Monday 23 February 2015
Lecture Room LT0
Engineering Department Trumpington Street
Speaker: Dr Michael Campbell from CERN
Everyone is welcome.
Coffee, tea and biscuits will be provided from 3:45pm.
Hybrid pixel detectors were developed to equip the inner layers of the enormous detectors at CERN’s Large Hadron Collider. The basic building block of these detectors is a monolithic matrix of fully depleted semiconductor diodes connected by high density bump bonding to equally segmented readout chips. In each ASIC readout channel every particle which deposits enough charge in the detector element is detected and assigned to a particular bunch crossing of the LHC beam. The extremely high threshold to noise ratios which are obtained in such systems produce almost noise-free particle images even at very high frame rates. The same detection mechanism can be applied to X-rays and, as each X-ray photon is detected individually, its energy can be measured and spectroscopic or ‘colour’ X-ray images produced.
This presentation will cover the basic concepts of ASIC design for such detectors and recount how the transition from High Energy Physics to X-ray imaging was made. Access to very deep sub-micron CMOS has allowed the implementation of sophisticated on-pixel front-end architectures designed to overcome some of the inherent limitations in the detection process.

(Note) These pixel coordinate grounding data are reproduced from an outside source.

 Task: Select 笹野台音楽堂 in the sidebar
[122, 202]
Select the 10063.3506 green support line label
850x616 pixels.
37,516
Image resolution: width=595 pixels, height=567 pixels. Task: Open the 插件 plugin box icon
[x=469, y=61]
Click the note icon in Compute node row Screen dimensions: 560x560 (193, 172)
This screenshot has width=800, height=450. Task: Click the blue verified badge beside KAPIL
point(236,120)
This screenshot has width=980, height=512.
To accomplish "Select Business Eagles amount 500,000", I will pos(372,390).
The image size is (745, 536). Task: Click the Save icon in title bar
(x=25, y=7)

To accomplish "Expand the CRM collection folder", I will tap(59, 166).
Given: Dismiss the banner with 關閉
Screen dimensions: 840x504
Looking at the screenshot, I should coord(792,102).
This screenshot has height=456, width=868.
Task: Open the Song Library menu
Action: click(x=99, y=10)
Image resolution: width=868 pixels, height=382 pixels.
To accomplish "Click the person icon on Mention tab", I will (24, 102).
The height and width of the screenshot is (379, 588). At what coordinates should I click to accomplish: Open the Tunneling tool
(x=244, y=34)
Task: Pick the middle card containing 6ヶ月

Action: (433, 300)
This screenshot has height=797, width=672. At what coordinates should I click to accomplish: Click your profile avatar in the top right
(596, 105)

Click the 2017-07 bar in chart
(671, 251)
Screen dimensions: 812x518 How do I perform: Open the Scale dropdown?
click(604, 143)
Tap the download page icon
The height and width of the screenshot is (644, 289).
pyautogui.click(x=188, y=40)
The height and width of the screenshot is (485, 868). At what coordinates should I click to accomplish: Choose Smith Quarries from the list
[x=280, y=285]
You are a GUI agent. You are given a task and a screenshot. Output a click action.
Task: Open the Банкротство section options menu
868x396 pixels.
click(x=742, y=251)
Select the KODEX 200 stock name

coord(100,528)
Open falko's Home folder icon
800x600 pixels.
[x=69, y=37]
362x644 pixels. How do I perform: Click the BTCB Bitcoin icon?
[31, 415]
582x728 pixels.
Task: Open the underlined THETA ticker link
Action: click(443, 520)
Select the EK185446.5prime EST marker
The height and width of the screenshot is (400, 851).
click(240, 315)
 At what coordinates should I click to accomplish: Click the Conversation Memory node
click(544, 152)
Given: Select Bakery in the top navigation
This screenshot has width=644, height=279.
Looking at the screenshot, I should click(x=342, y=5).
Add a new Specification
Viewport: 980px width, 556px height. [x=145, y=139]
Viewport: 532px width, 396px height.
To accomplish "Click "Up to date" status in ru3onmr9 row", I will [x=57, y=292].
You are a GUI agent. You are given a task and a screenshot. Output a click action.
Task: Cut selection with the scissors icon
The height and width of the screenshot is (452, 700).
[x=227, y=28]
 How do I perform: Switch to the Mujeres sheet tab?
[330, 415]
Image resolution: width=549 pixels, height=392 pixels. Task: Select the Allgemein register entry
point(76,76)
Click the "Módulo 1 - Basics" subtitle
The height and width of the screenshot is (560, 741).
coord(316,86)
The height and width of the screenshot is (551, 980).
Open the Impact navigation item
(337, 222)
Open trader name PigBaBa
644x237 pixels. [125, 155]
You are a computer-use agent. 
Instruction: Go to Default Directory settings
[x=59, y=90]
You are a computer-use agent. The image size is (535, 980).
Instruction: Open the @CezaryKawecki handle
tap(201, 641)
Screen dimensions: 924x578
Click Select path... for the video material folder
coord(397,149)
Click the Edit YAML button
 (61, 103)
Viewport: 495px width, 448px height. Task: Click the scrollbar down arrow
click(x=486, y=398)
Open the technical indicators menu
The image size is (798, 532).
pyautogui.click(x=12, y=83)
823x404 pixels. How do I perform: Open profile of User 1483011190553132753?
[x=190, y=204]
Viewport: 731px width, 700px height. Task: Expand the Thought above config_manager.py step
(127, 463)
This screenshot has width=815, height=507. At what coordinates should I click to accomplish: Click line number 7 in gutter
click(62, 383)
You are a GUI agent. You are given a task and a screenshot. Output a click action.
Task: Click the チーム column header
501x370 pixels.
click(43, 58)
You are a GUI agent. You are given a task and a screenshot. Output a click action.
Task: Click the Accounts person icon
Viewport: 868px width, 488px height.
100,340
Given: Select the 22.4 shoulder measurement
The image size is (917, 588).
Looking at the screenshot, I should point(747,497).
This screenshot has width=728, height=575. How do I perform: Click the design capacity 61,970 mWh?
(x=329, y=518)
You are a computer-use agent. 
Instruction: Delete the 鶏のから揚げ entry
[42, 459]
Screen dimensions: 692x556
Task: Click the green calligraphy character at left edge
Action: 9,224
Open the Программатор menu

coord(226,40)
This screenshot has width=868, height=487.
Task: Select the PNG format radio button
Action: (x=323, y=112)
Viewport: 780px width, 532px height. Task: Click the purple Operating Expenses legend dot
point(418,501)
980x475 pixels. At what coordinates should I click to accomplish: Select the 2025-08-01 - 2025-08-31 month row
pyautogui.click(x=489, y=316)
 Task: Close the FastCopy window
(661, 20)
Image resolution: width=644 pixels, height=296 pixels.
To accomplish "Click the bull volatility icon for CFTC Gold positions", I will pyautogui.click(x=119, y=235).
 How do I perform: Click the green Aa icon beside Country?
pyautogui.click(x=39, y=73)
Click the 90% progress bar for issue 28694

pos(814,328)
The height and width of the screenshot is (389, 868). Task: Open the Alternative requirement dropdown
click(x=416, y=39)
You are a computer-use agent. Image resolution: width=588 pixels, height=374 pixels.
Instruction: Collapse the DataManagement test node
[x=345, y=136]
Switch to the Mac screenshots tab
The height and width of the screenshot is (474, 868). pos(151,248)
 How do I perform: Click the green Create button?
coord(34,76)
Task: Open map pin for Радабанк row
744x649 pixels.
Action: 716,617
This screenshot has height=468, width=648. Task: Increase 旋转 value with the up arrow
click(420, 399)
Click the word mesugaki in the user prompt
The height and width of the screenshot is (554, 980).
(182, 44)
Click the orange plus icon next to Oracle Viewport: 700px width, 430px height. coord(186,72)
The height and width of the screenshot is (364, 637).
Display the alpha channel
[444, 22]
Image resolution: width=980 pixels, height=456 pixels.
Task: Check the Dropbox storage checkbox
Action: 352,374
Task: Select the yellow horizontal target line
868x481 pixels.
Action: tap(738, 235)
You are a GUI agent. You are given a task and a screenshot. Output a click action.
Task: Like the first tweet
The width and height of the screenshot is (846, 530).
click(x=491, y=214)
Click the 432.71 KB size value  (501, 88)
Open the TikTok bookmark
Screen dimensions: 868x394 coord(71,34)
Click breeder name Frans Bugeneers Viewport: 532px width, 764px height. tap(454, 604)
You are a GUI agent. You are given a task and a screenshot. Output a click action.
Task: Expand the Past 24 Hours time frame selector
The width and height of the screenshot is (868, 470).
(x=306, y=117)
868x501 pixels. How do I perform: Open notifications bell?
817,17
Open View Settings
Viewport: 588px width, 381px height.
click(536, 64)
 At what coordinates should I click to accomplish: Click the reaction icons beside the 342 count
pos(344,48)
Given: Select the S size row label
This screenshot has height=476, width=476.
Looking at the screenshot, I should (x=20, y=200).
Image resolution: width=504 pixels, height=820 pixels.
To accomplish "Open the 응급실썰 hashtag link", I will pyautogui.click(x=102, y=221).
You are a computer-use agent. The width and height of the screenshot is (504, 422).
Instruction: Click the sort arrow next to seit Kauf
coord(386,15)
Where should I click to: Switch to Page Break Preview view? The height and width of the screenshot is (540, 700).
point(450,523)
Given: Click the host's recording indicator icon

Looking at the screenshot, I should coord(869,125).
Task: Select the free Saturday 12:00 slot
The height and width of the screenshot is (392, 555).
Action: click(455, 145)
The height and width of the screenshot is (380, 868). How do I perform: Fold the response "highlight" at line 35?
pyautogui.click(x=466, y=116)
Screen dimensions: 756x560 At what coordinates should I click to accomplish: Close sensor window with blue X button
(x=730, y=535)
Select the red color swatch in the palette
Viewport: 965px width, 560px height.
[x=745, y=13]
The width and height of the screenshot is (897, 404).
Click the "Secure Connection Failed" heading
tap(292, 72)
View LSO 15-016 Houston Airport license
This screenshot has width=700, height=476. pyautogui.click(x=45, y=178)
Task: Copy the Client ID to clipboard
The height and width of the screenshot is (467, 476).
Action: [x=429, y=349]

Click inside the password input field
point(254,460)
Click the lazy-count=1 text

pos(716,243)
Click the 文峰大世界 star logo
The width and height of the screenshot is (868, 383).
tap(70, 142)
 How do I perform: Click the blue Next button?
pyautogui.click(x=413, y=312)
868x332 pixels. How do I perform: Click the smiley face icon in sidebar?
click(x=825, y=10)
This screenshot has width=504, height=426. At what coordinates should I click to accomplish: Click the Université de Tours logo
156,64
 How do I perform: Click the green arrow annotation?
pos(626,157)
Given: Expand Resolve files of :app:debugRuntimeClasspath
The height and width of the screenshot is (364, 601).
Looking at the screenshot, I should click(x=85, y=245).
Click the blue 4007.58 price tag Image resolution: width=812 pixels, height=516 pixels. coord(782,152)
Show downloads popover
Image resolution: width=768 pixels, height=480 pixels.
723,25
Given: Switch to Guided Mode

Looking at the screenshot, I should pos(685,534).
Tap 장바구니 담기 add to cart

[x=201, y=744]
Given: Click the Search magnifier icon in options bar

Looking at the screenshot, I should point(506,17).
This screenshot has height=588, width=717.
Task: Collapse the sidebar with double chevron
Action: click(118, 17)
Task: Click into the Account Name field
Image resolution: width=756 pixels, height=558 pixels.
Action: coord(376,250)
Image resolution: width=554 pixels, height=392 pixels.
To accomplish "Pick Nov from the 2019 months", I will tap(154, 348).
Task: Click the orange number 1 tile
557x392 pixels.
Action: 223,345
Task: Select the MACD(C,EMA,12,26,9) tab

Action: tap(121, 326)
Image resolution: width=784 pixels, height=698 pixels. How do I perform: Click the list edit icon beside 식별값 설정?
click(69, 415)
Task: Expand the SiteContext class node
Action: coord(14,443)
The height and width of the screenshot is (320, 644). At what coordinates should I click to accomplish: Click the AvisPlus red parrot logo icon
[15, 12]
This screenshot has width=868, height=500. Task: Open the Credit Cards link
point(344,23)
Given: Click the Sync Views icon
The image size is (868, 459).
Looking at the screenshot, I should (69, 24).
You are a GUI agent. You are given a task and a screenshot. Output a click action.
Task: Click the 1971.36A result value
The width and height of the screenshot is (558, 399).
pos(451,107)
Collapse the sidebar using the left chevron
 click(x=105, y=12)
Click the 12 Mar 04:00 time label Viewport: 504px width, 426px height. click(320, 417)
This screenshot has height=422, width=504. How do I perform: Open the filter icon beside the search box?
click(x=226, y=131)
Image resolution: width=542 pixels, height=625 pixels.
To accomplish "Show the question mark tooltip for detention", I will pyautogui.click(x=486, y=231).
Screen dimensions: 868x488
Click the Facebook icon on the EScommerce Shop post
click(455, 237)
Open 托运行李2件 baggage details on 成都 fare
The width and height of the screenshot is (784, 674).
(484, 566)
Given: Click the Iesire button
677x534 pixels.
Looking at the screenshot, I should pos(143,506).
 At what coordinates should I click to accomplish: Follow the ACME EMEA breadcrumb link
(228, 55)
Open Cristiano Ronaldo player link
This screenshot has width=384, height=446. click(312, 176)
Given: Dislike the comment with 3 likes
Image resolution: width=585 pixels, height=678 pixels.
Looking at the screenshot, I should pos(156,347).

Dr Michael Campbell joined CERN in 1988. After an initial period of training in CMOS (Complementary Metal Oxide Semiconductor) circuit design, he started designing pixel detector electronics for High Energy Physics (HEP) experiments. The first full hybrid pixel detector system was used at the WA97 (West Area 97) experiment in the mid-90s. Several generations of CMOS technology later he was a major contributor to the design of the silicon pixel detector of the ALICE (A Large Ion Collider Experiment) experiment and the pixel readout system of the RICH (Ring-imaging Cherenkov) detector of the LHCb (Large Hadron Collider beauty) experiment at the LHC (Large Hadron Collider).
In parallel with his activity in HEP Dr Campbell founded the Medipix Collaborations which have used successive generations of CMOS technology to bring spectroscopic X-ray imaging closer to reality. He is the spokesman of the Medipix2 and Medipix3 Collaborations and has authored or co-authored over 100 scientific publications, mostly in the field of hybrid pixel detectors.